Il est difficile de qualifier ce projet : est-ce un musée ? Un mémorial ? Un parcours initiatique ? Cette architecture est, à sa manière, un peu des 3. Mais elle est, avant tout, une invitation. Une invitation à laisser de côté nos à priori, nos craintes, nos idées reçues et nos jugements hâtifs. Une invitation à nous intéresser à la folie. Qu’est-ce que la folie ? Il serait possible d’en donner une infinité de définitions, ou, du moins, autant de définitions qu’il existe d’humains, car elle n’est, en réalité, rien d’autre qu’une différence d’esprit inexplicable pour un individu.

A travers le parcours, nous découvrons des fragments d’histoire de Ville-Evrard, des objets aujourd’hui conservés dans le grenier qui sert de musée d’appoint pour la SERHEP (Société d’Etudes et de Recherche Historiques en Psychiatrie), mais aussi des objets provenant d’ailleurs, tout autant d’invitations différentes à en découvrir l’histoire.

L’architecture se tord, se plie, se brise, se lacère pour créer les espaces intérieurs, tentant de faire ressentir au visiteur une émotion. A vrai dire, le parcours mémoriel commence bien avant l’entrée du musée, lorsque l’on pénètre dans l’ancien asile. Autour de nous, le château, la chapelle, et les pavillons de l’asile, portent des noms de constellations. C’est là qu’étaient internés les patients. Un côté pour les femmes, un autre pour les hommes. On aperçoit la bibliothèque, aujourd’hui inoccupée. Les rayonnages, immenses, ne portent plus un seul livre. C’est par ce bâtiment que les patients arrivaient à l’asile et devaient déposer leurs vêtements et leurs possessions dans de grands baluchons de draps blancs, qui leur étaient rendus à leur sortie. Mais bon nombre d’entre-eux ne sortiraient jamais, et à leur mort, ces ballots deviendraient alors le linceul de leurs possessions antérieurs. Aujourd’hui, les baluchons subsistent et il n’est pas possible de les ouvrir. Ils s’entassent dans cette bibliothèque vide, abandonnés par tous.

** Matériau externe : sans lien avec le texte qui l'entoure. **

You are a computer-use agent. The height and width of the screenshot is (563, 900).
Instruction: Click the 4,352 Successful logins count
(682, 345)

Au-delà de son parcours mémoriel, le musée fou est aussi le lieu d’exposition d’un art singulier, l’art brut. Pratiqué par les fous ou les enfants, l’art brut est probablement l’expression la plus naturelle et la plus authentique de l’art humain. Composée d’œuvres conservés à Ville-Evrard, cette collection vient être complétée par une invitation à l’expression directe du visiteur à la craie. Ainsi, la mise en résonance de cet art à pour objectif de montrer un autre visage du fou. Le fou n’est alors plus un incapable dans la société normée, mais un demi-dieu, capable, lui seul, d’atteindre un état créateur artistique sans limite.

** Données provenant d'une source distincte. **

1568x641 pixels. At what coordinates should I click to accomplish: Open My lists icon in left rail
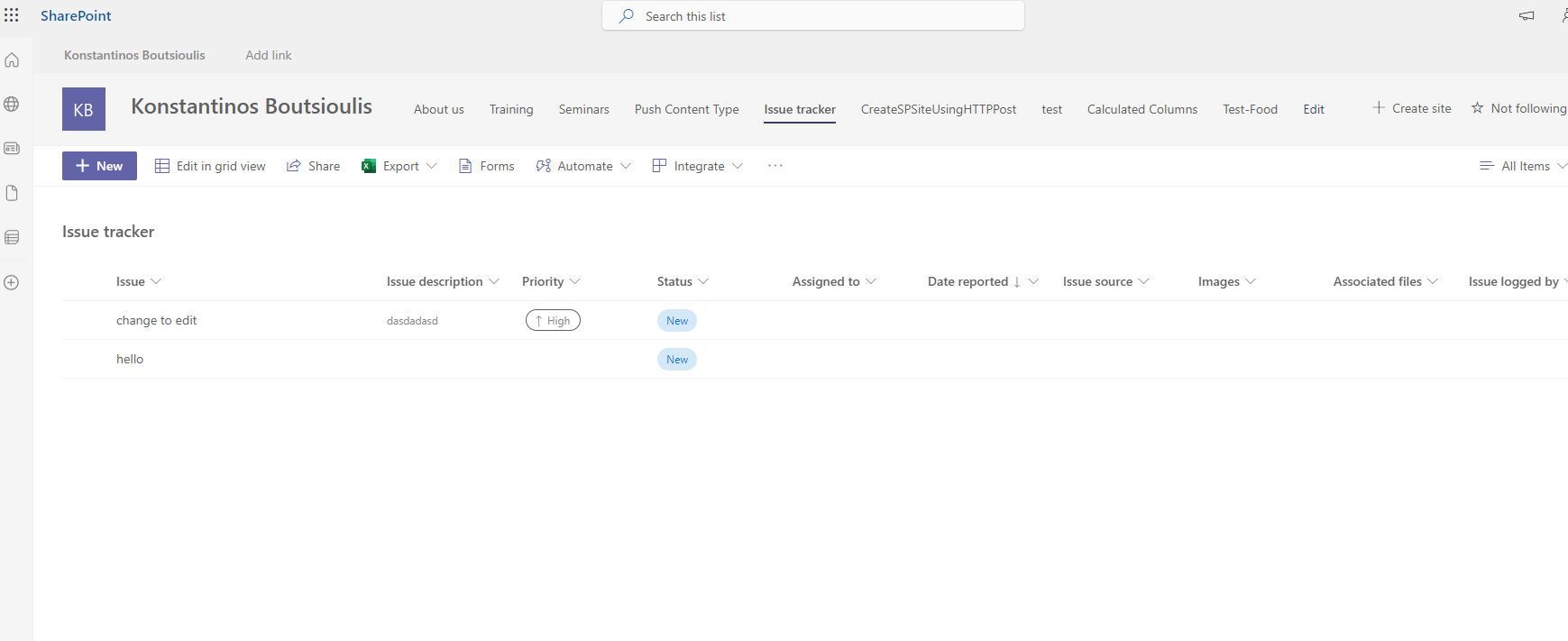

Ce projet ne peut prétendre apporter de réponse universelle sur la question de la folie. Mais l’expérience qu’il propose nous pousse à questionner ce que nous avons pour habitude d’ignorer, de refuser d’interroger. Penser y devient alors une urgence, car en découvrant une partie de l’Histoire si souvent occultée, nous revêtons, d’une certaine manière, l’habit du fou, et nous comprenons qu’en réalité, nous pourrions être à sa place.